Lunghi silenzi, egli o ella raccolto nei suoi pensieri, nei ricordi o nella percezione dell'accellerata decadenza del proprio corpo, e noi solleciti nel tentativo di prevedere ogni disturbo ed essere in grado, con la nostra azione, di minimizzarlo o evitarlo. Interventi che a volte riscuotono successo e più spesso sono frustrati da un lamento più alto e prolungato, da una smorfia che ci sembra non avere fine e che avvertiamo come un nostro personale fallimento. Il dolore altrui ha voce, e corpo, e ira, assale i nostri sensi e ci rende impotenti, fino alla sua cessazione, che temiamo e ci auguriamo momentanea. Se soffrirà ancora, sarà ancora vivo. L'assenza della speranza che qualcosa cambi, che la persona che stiamo curando migliori, rischia di spezzarci.

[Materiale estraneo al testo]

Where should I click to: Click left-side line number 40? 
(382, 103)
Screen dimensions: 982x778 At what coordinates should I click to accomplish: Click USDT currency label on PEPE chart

Dovremmo cercare di comprendere l'esistenza nel suo farsi istante per istante, senza una strategia, ma come una sequenza di imboscate. Dall'ultima, sappiamo con certezza che usciremo sconfitti, ma questo non può fermarci, combattiamo come se fossimo destinati a vincere. È nella felicità della sfida che possiamo restare ossessivamente solleciti. Non ti abbandonerò mai, anche se so che morirai, anche se so che posso lenire la tua sofferenza ma non cancellarla. Siamo insieme e ti terrò stretto fino all'ultimo respiro, come quel tuo cane che ho dovuto far abbattere perché dopo la tua scomparsa aveva deciso di lasciarsi morire. Quando il veleno iniettato nel suo sangue ha raggiunto la percentuale necessaria, egli si è adagiato nel mio abbraccio, quanto lentamente, ed entrambi ci siamo disciolti nella pietà per i viventi.
Mi vengono alla memoria rituali in cui gli anziani di alcune tribù si allontanano, quando sentono vicina la fine, verso la foresta, o il mare, o il monte dove hanno trascorso la propria esistenza. Lontano da quello che hanno amato, odiato, costruito, come se l'accoglienza della natura contro la quale hanno sempre lottato fosse l'unica meritevole delle loro spoglie. Lontani dagli uomini e dalle donne della loro vita. Preferiscono essere ricordati di spalle, mentre si avviano verso la fine.
Mi alzo bruscamente ed esco avvertendo lo sguardo del vecchio su di me. Ma non sono così bravo, mi volto sulla porta per un'ultima volta. È invece la ragazza che mi guarda, aggrottata in un muto rimprovero.
No, mi ha chiesto aiuto, ma non ho fatto in tempo a capirlo.